> [Provided data]
******************************

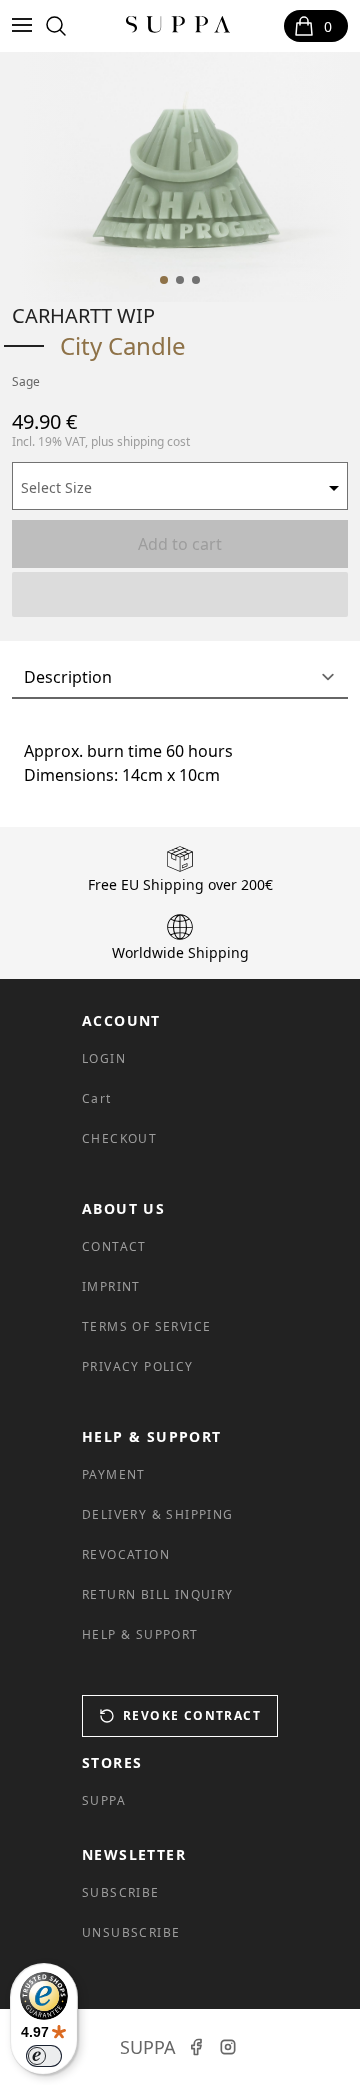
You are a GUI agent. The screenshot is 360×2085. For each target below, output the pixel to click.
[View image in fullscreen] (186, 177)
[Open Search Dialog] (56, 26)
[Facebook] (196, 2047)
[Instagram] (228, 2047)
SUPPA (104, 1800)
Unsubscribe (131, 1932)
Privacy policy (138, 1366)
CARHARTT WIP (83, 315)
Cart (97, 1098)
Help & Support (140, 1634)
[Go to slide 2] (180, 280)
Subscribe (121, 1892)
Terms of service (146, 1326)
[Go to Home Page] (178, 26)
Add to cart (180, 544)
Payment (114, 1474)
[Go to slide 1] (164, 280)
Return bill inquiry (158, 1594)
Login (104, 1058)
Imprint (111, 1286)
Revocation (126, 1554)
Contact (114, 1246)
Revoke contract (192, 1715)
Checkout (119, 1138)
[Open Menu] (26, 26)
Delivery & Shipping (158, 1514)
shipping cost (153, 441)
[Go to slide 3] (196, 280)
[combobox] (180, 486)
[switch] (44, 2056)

******************************

The output consists solely of the lines from the line that contains "CARHARTT WIP (83, 315)" through the final line of the data.

> [Output of the exercise]
CARHARTT WIP (83, 315)
Cart (97, 1098)
Help & Support (140, 1634)
[Go to slide 2] (180, 280)
Subscribe (121, 1892)
Terms of service (146, 1326)
[Go to Home Page] (178, 26)
Add to cart (180, 544)
Payment (114, 1474)
[Go to slide 1] (164, 280)
Return bill inquiry (158, 1594)
Login (104, 1058)
Imprint (111, 1286)
Revocation (126, 1554)
Contact (114, 1246)
Revoke contract (192, 1715)
Checkout (119, 1138)
[Open Menu] (26, 26)
Delivery & Shipping (158, 1514)
shipping cost (153, 441)
[Go to slide 3] (196, 280)
[combobox] (180, 486)
[switch] (44, 2056)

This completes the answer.